* To do
Word for word, retype the lines from the one containing "The height and width of the screenshot is (348, 544)." to the one containing "Screen dimensions: 504x289" below, keeping both end lines and dropping the pictures.

### Data provided

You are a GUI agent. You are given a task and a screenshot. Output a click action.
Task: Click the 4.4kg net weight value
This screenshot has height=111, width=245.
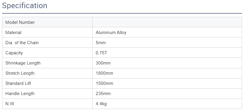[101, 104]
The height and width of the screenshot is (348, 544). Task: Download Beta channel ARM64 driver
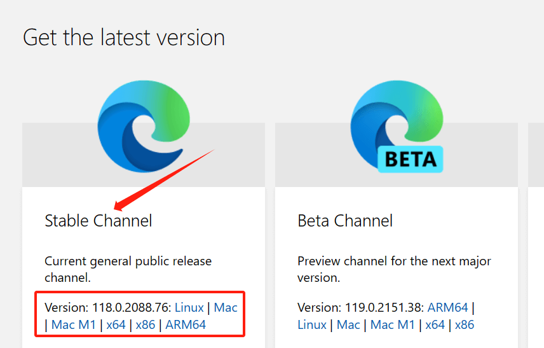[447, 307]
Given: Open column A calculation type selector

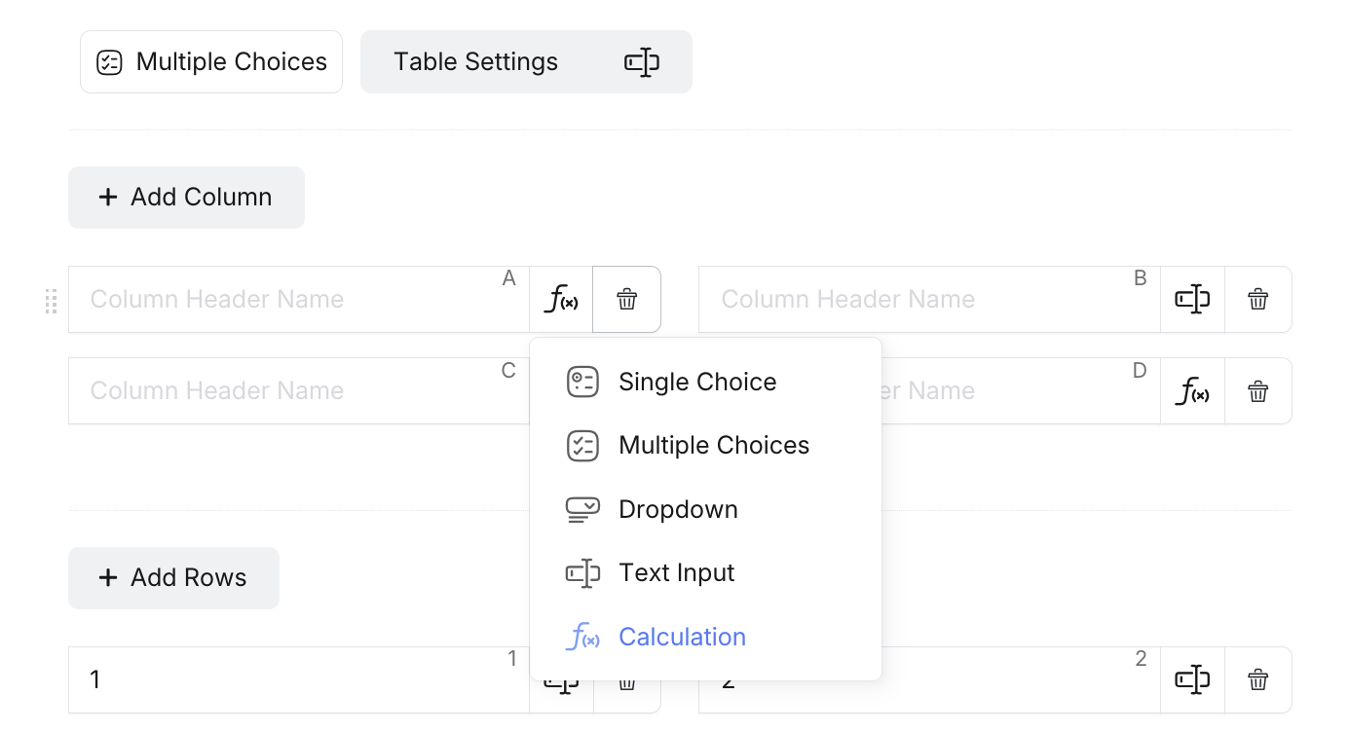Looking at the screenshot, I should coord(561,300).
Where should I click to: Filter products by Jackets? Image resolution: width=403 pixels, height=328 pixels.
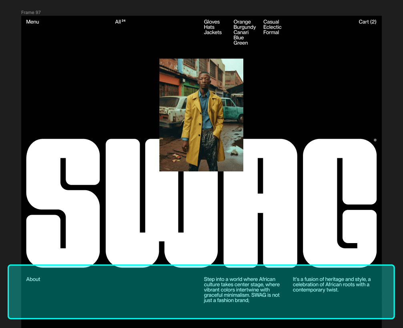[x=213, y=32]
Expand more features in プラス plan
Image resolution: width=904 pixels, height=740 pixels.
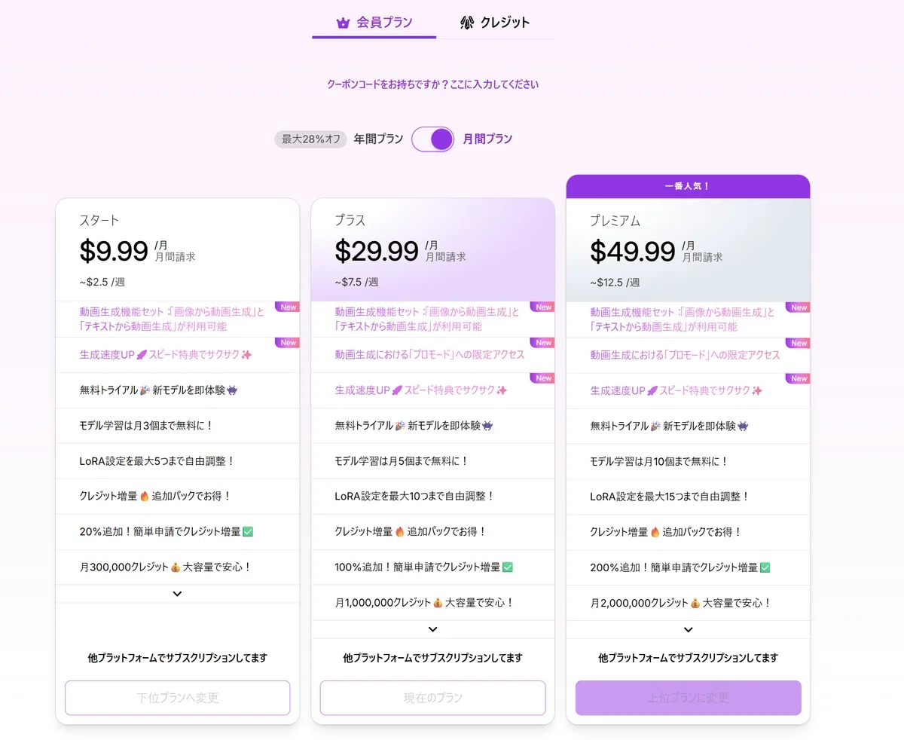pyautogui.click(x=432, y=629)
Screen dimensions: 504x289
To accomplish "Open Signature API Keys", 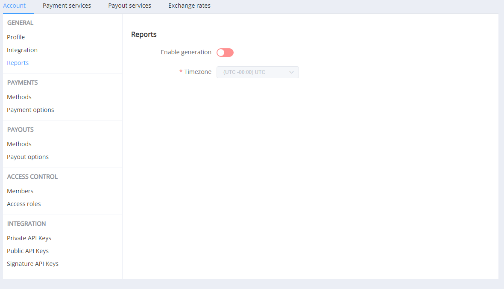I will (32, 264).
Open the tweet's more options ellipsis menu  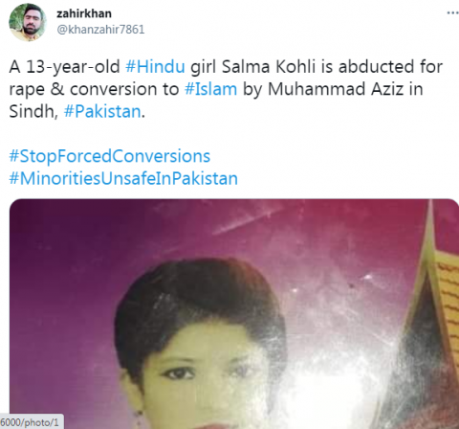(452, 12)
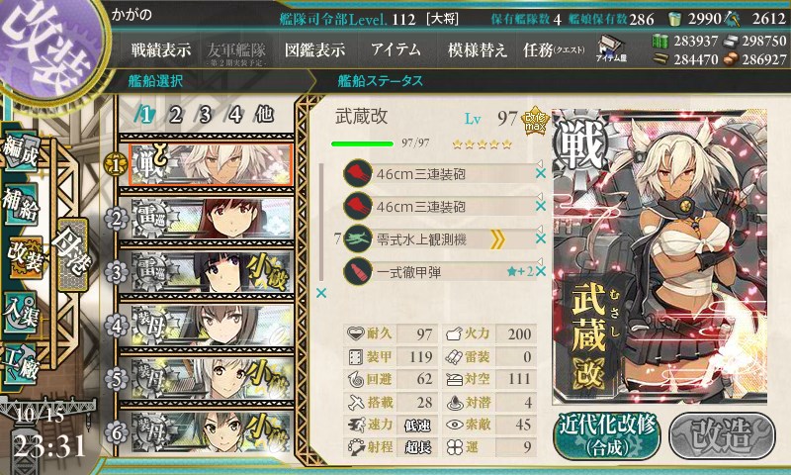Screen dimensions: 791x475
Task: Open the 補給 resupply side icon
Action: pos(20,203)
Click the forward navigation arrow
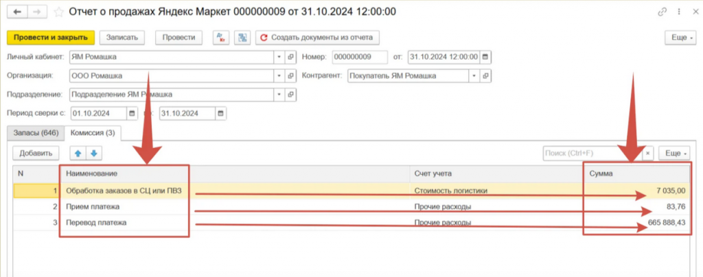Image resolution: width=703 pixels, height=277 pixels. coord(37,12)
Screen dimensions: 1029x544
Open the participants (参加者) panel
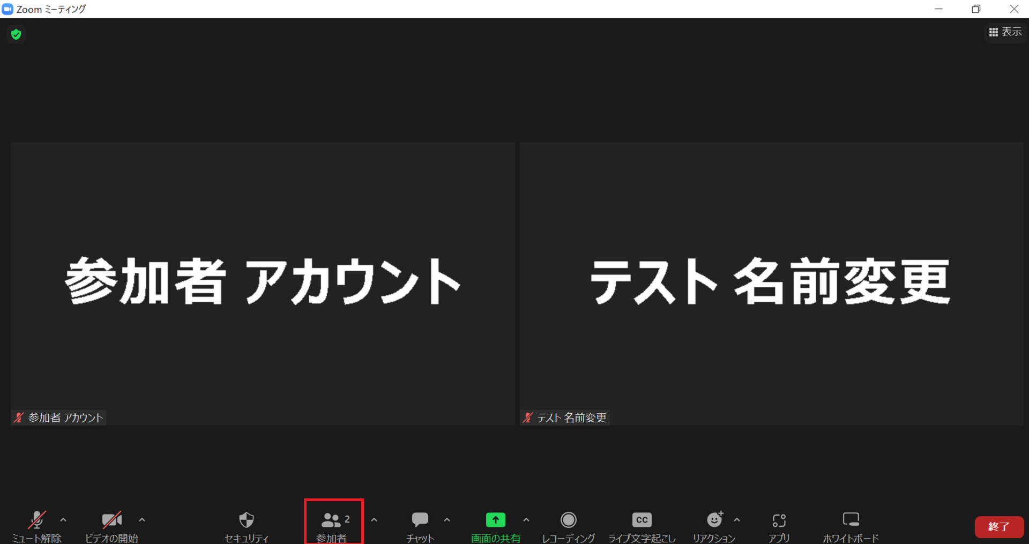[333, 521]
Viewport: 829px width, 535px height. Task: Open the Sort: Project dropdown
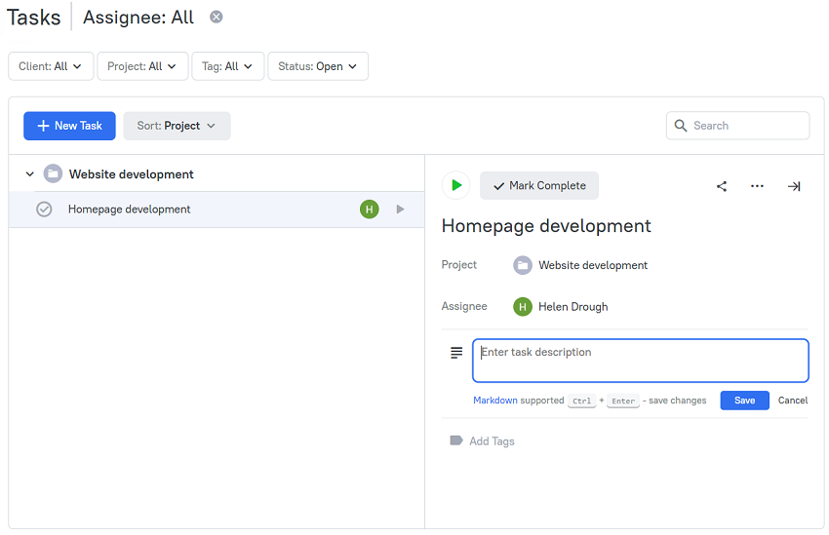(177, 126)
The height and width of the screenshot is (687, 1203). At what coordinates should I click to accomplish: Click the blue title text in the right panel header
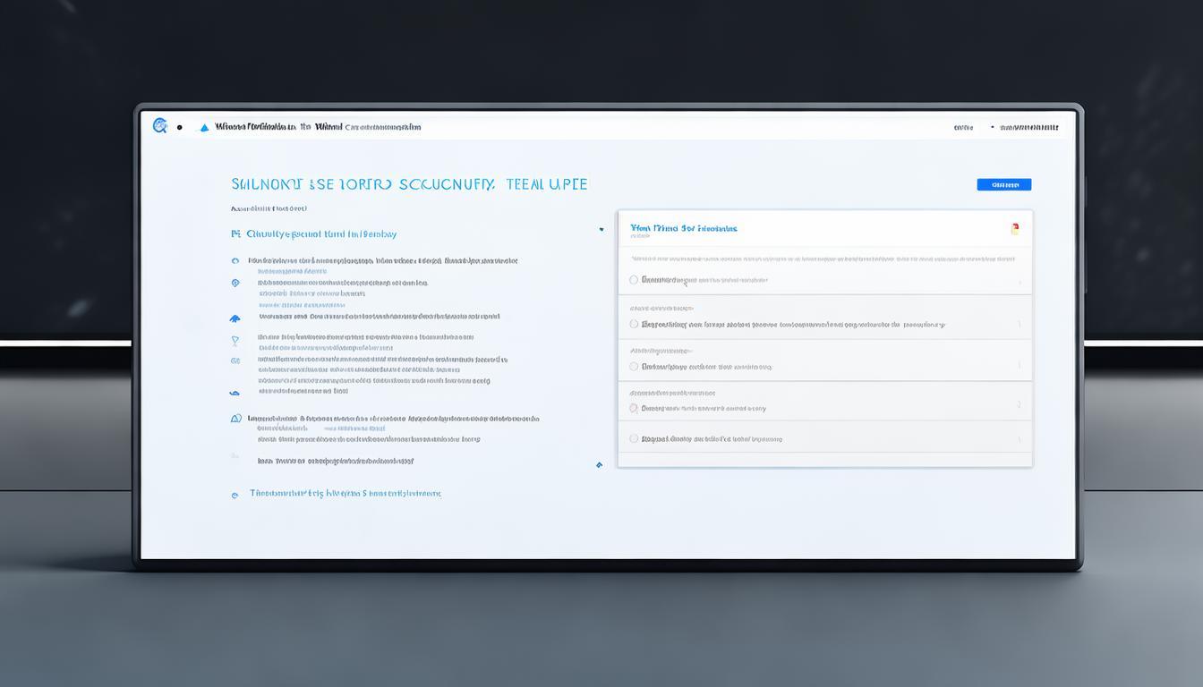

######

* Output for this exercise
The height and width of the screenshot is (348, 544). Task: Download Beta channel ARM64 driver
[447, 307]
Given: Open column A calculation type selector

Looking at the screenshot, I should coord(561,300).
Where should I click to: Filter products by Jackets? Image resolution: width=403 pixels, height=328 pixels.
[x=213, y=32]
Expand more features in プラス plan
Image resolution: width=904 pixels, height=740 pixels.
pyautogui.click(x=432, y=629)
Screen dimensions: 504x289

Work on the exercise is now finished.